— BEGIN Listing —

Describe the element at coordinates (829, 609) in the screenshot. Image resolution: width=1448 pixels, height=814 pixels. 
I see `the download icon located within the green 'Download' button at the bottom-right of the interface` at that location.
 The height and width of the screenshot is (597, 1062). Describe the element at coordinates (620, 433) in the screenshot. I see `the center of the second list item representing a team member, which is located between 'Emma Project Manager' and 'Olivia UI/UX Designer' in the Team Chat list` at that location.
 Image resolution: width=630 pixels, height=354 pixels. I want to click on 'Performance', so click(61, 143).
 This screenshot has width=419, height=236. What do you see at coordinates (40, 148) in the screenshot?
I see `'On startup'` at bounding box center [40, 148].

— END Listing —

» Exercise goal
Collect every line of the items above that contains the string "resolution". Case counts.

» Response to this task
Describe the element at coordinates (829, 609) in the screenshot. Image resolution: width=1448 pixels, height=814 pixels. 
 Image resolution: width=630 pixels, height=354 pixels. I want to click on 'Performance', so click(61, 143).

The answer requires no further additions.